Why does fieldset/legend work like this?

It's due to the accessibility role, name and property mappings for the fieldset and legend elements in the browser.

What is the aural UI of these elements?

The fieldset element has a group role, which is a generic role that essentially says "this element groups stuff inside it". Being generic, it is a role applied to lots of container elements in the accessibility tree. If these were all announced by screen readers, the user would hear a lot of noise that actually masked important semantics in the page, thus making the aural UI experience less usable. Think about it in visual terms; imagine every grouping element on the page have a border or background color or other distracting visual identifier...

To mitigate this unecessary verbosity, screen readers only surface the aural UI of an element with a group role when it has an accessible name. The thinking is that if the element has an accessible name (label) then it is much more likely that it is useful semantic information to let the user know about. The legend element itself is exposed with a text or group role, depending upon the platform accessibility API and its role is not conveyed to users (as in too much information, thanks but no thanks). The important semantics of the legend elements is that it has an inbuilt relationship as the provider of an accessible name for its parent fieldset element.

Relations: IA2_RELATION_LABEL_FOR with the parent fieldset

While it is not the only method to provide an accessible name for a fieldset it is the default an easiest way, that has additional advantages, in that the presence of a visible group label for a set of controls is useful to many people.

What if I can't use fieldset?

You can also provide an accessible name for a fieldset using aria-label, aria-labelledby or (last resort) title attribute, but only if there is no need to provide a visible group label, which is not often the case.
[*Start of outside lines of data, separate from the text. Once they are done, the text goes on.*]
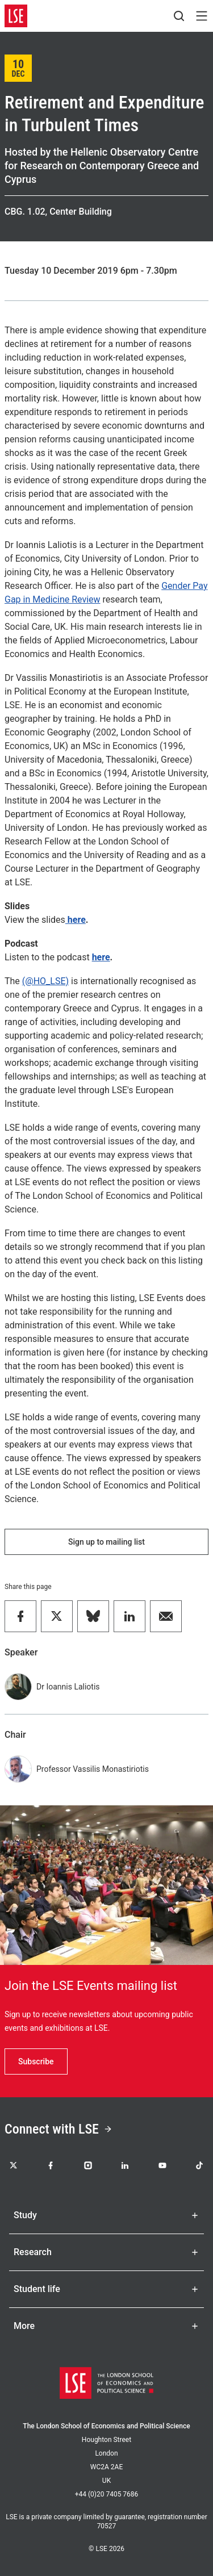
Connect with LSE (58, 2129)
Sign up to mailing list (106, 1541)
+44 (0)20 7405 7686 (107, 2494)
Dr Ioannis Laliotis (68, 1686)
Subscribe (36, 2061)
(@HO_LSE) (45, 981)
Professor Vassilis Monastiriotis (92, 1769)
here (75, 919)
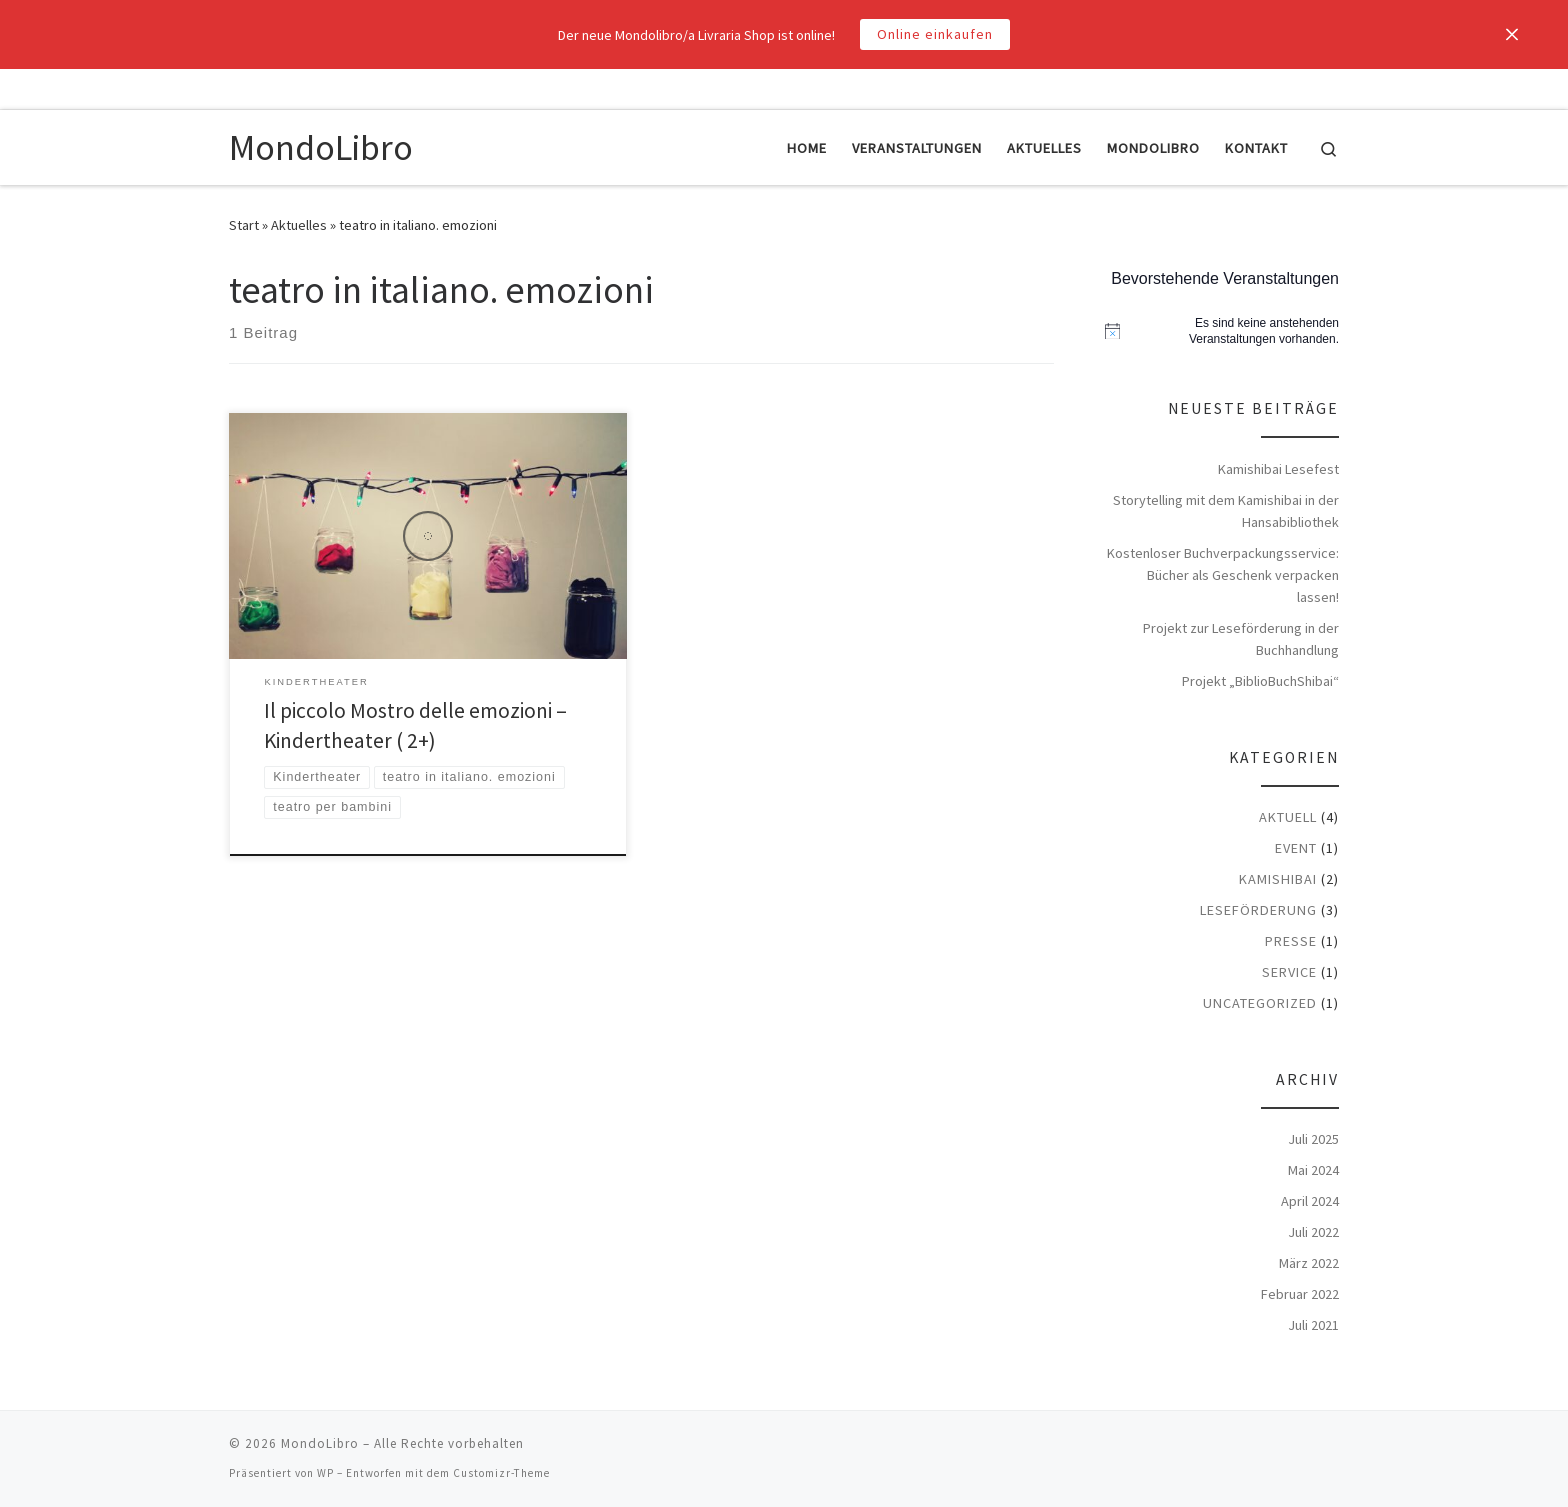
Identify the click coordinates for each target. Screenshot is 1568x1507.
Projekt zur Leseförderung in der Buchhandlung (1241, 639)
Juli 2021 (1313, 1325)
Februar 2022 (1300, 1294)
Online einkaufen (935, 34)
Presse (1291, 941)
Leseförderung (1258, 910)
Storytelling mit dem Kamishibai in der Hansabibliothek (1226, 511)
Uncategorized (1260, 1003)
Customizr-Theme (501, 1473)
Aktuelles (299, 225)
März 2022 (1309, 1263)
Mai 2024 (1313, 1170)
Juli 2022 (1313, 1232)
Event (1296, 848)
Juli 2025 (1313, 1139)
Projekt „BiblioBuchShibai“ (1260, 681)
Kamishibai (1278, 879)
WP (325, 1473)
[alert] (1222, 331)
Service (1289, 972)
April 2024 (1310, 1201)
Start (244, 225)
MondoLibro (320, 1443)
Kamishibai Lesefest (1278, 469)
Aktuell (1288, 817)
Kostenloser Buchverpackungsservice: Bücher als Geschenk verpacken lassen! (1223, 575)
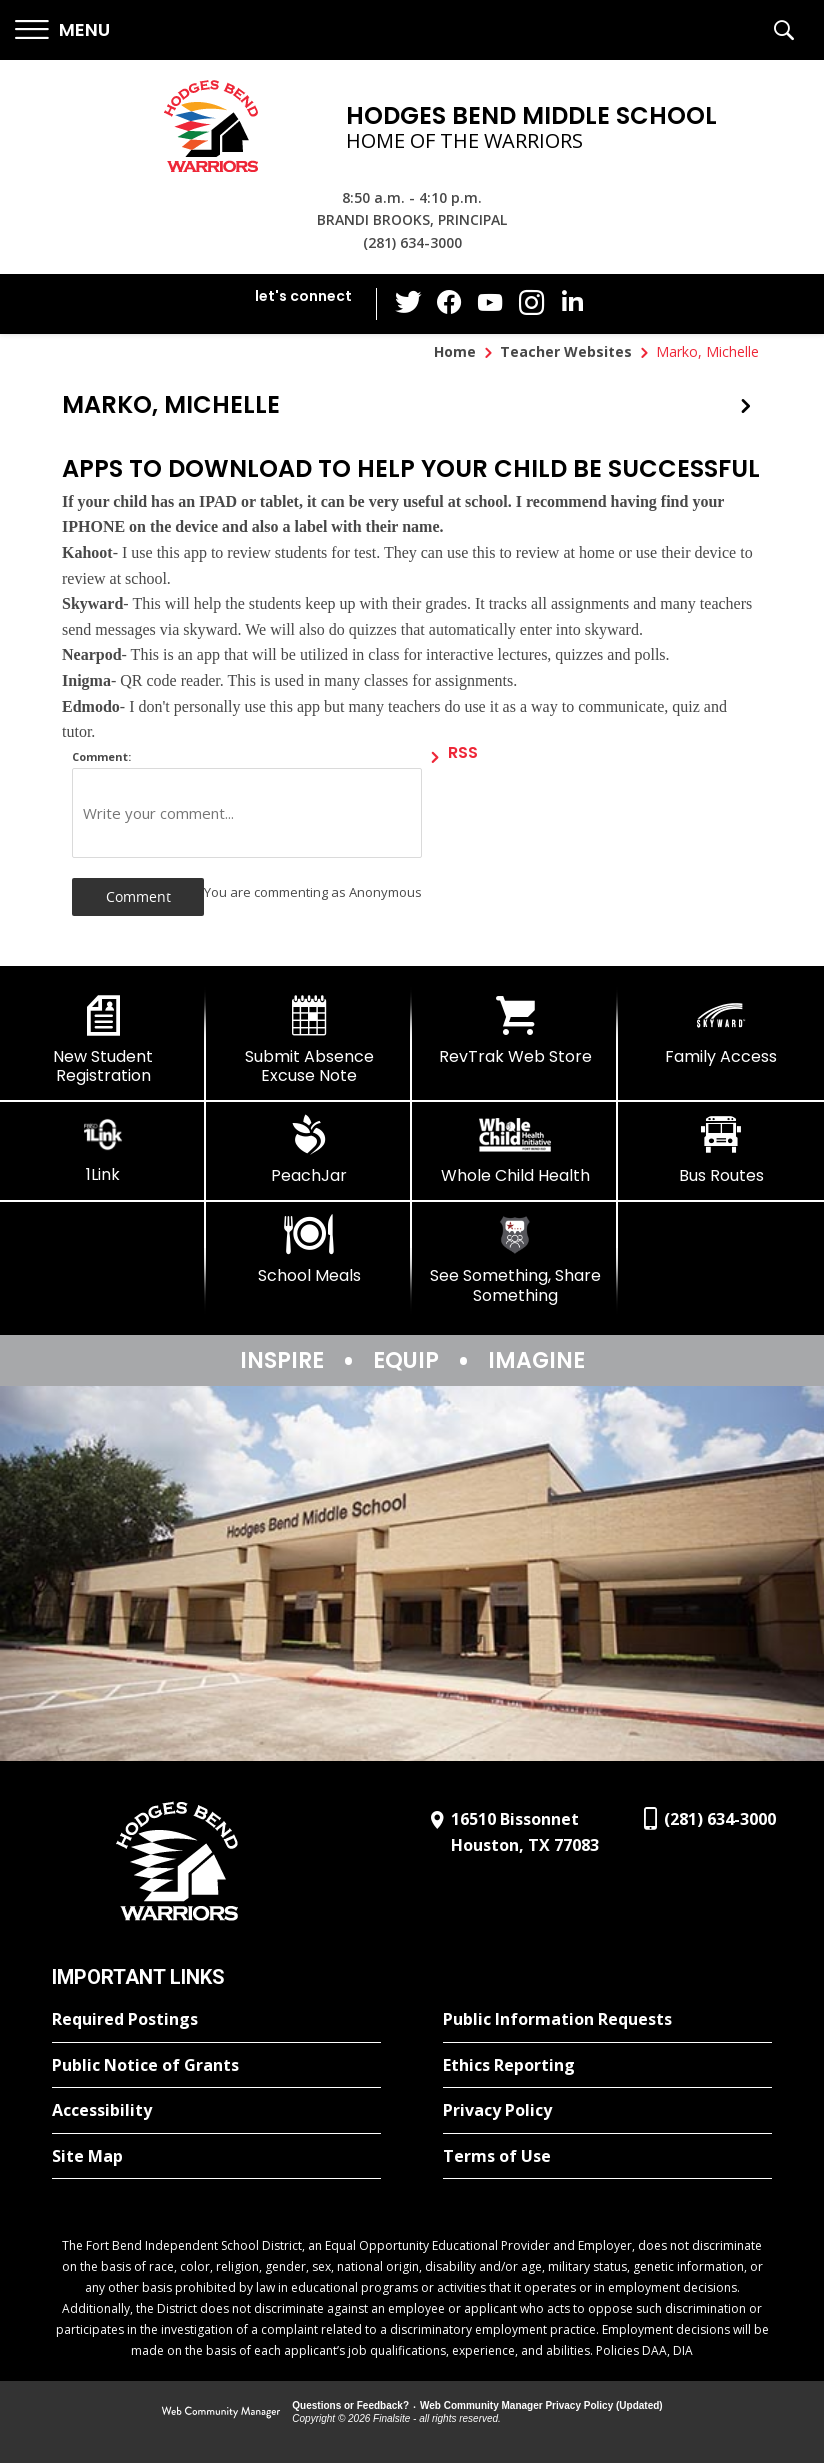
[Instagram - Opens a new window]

And remember the title attribute only acts as an accessible name source if no other sources of an accessible name for an element is present, i.e in the following example the title is exposed as an accessible description for the fieldset as the accessible name is provided by the aria-label.

<fieldset aria-label="neon meat dream of an octofish" title="neon meat dream of an octofish">
...
</fieldset>

This may well result in the aural UI for the fieldset being something like:

group
neon meat dream of an octofish
neon meat dream of an octofish

Which i think we can all agree is not something that does not suck.